# Cichlid Keepers



## mike515 (Sep 12, 2006)

Just wondering what cichlids the rest of the people on here keep.
I'm talking to people who keep cichlids, if you don't know what a cichlid is PM me or someone else, don't ask on here. Oh and if it's malawis, try to stick to scientific names, they tend to stay more up to date.

Anyways, my list

americans
1.0 Dovii (parachromis Dovii)
1.1 Jaguar cichlid (parachromis managuense)
1.1 Friedrichsthalli
1.0 Motaguense
2.0 Texas cichlids (one cynoguttatum one Carpinte)
2.4 Firemouths
1.1 Severums
0.0.20 Nicaraguense
1.1 Salvini
6.6.7 Crenicichla sp (various pikes, i cant be bothered to list them all)
0.1 Festae (red terror)
1.2.9 Green terror
1.2 Blue acara
2.2.1 Uaru

Africans
2.6.? kribs (dunno the number of babies at the mo)
1.4 Frontosa
and a load of basic mbuna, that i can't be bothered to write out.

currently looking for some true parrots (hoplarchus pssitticus)


----------



## snakelover (Dec 17, 2006)

any pics? love frontosa's but to big.


----------



## RachelS (Jan 20, 2007)

Wow Mike, how many tanks have you got to house all those?

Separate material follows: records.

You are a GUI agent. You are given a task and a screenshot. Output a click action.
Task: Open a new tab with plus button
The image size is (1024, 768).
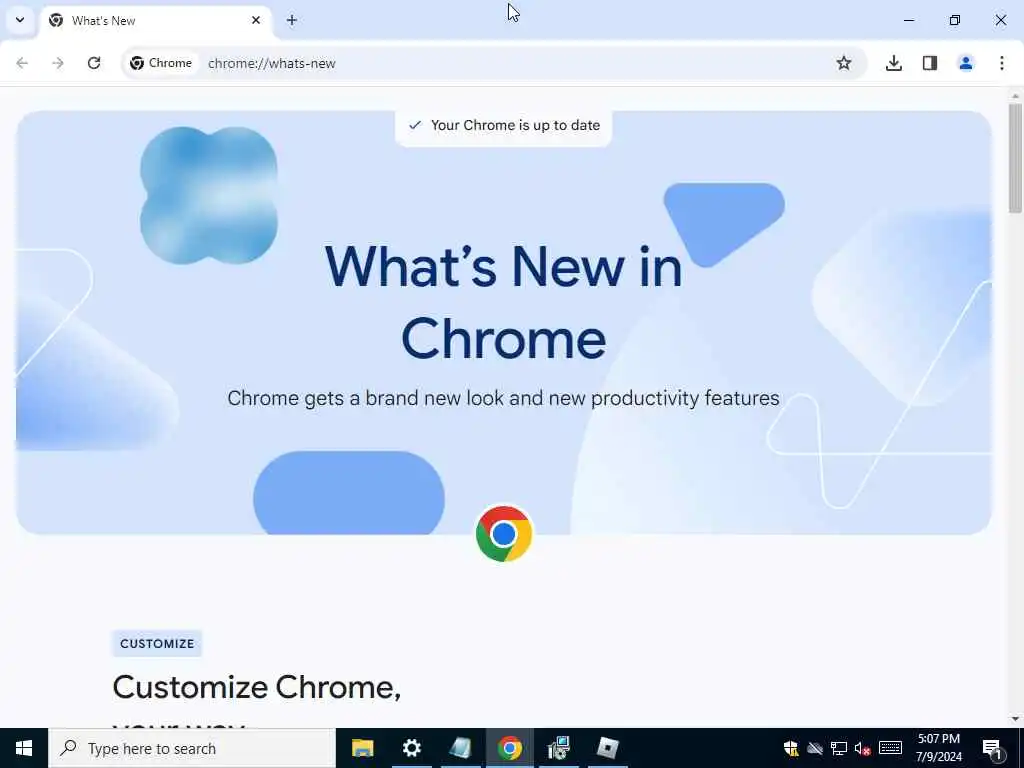292,20
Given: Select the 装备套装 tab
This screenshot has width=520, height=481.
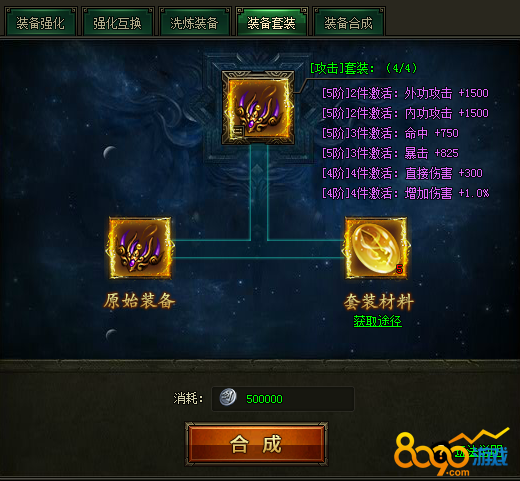Looking at the screenshot, I should [x=271, y=22].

What sevs have you got? I've just got a gold but knew someone from a forum who got the first lot of Rotkeils to be imported to Ireland a couple of years back. Beautiful fish :smile:


----------



## bosshogg (Nov 19, 2006)

i keep of mixture of all sorts, firemouths, frontosas, red heads, texas, jags, green devils, Mbuna (having trouble finding a female at mo), wild caught kribs, convicts, rainbows, red terror urm think thats it


----------



## mike515 (Sep 12, 2006)

my severums are rotkeil. bred from my old pair of wild caught rotkeils.

I've had golds, greens and heros notatus, but the rotkeils are easily my fav, they cost me 40 quid each which is quite literally a bargain.

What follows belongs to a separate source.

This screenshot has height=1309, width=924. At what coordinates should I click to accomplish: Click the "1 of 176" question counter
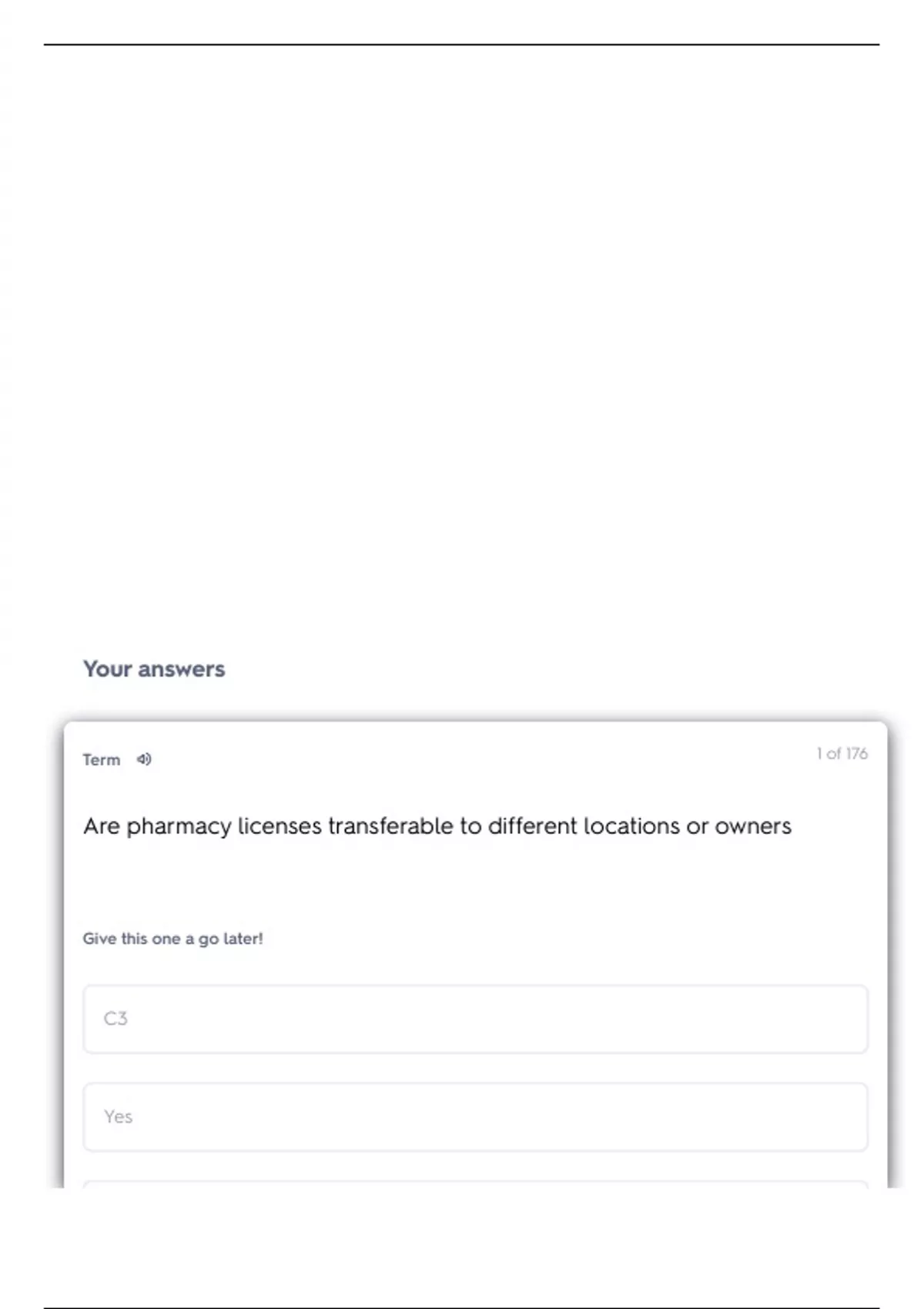[x=842, y=753]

Most of my fish are at a friend of my dads. He has a fish room he no longer has time to maintain, so he lets me fill it with whatever fish i want, he pays the bill but i have to keep the fish clean and fed etc. I feel i have the better part of the deal.

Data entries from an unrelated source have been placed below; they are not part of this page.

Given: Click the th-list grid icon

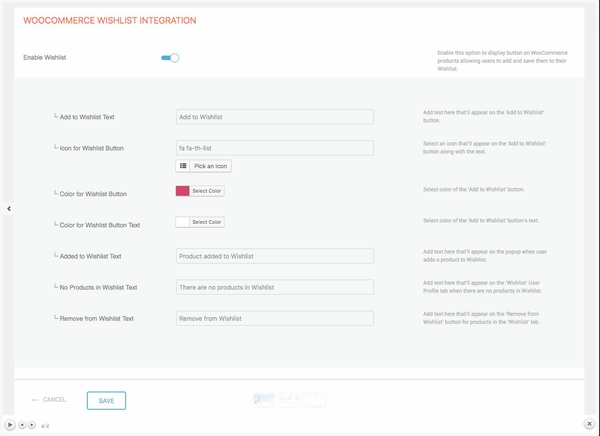Looking at the screenshot, I should (x=183, y=166).
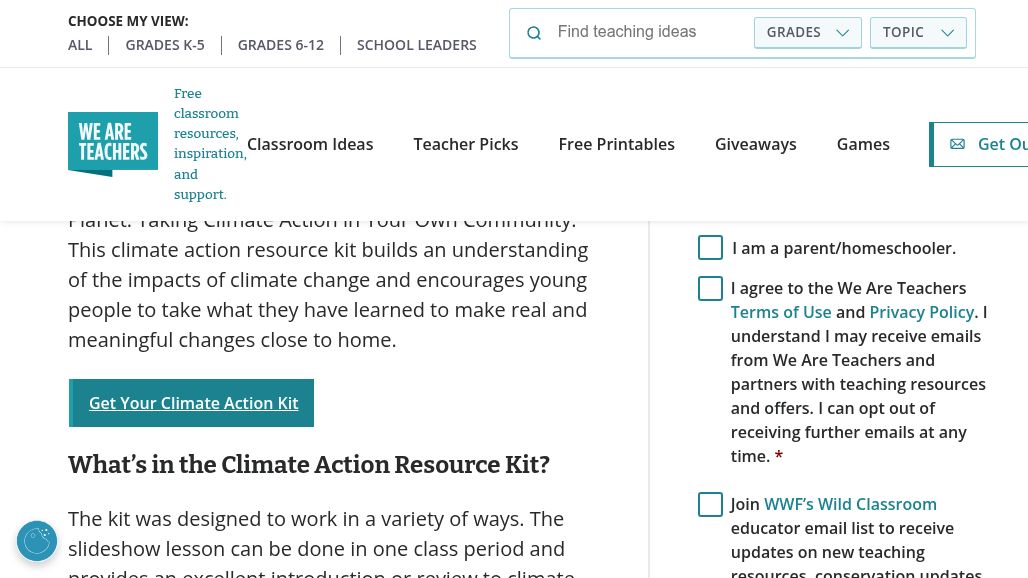Open the Giveaways section
This screenshot has width=1028, height=578.
[x=756, y=144]
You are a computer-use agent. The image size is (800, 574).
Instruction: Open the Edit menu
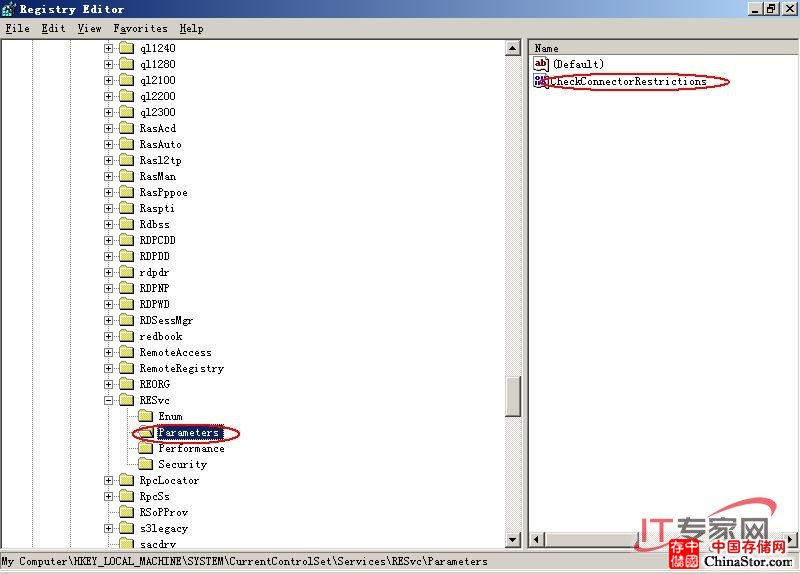pos(53,29)
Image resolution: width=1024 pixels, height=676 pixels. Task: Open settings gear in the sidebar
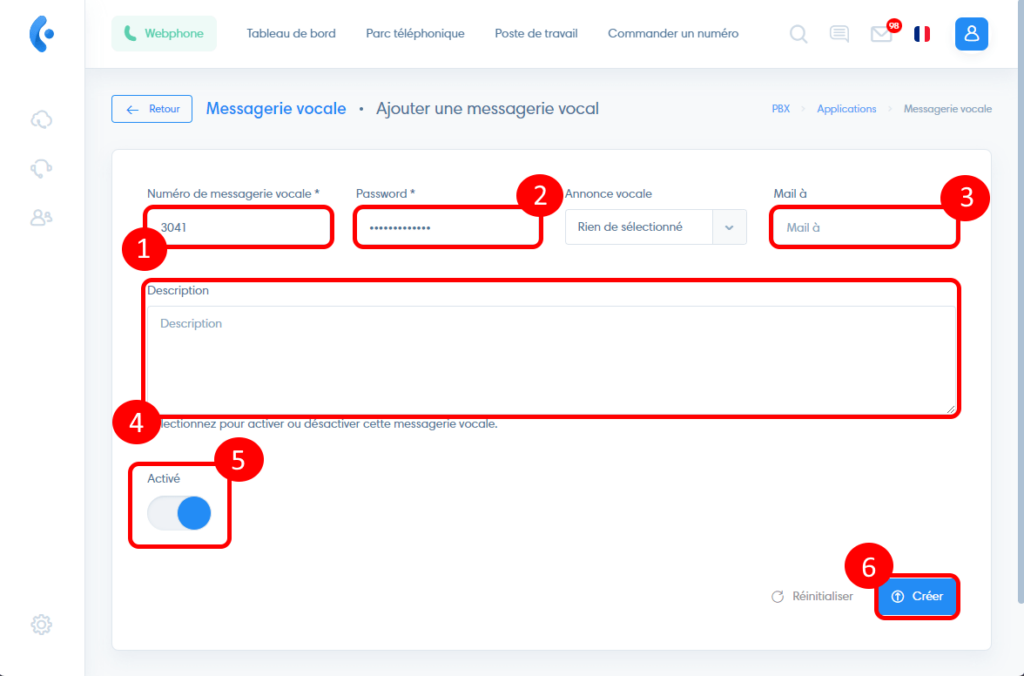point(41,625)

And for gods sake snakelover, I asked for people who keep cichlids to post what they have. Not idiots like you asking for pictures. Jesus pay attention. We have all tried to help you and you ignored a lot of it. So please don't bother me anymore

Boshogg. you need to get a bit more adventurous. No offence its a decent list, but get yourself a nice big tank and a Dovii. Great fun, if not a little scary sometimes lol.

and just a little edit to my original post, regarding the true parrots. Picked up 20 3 inch ones from a friend of mine. He had them imported from america and has recently had a boom in breeding form his other fish. So now he has no where to keep the new fish, so i kindly offered to take them off his hands. He gets some back when he has room but i get to keep 6


----------



## snakelover (Dec 17, 2006)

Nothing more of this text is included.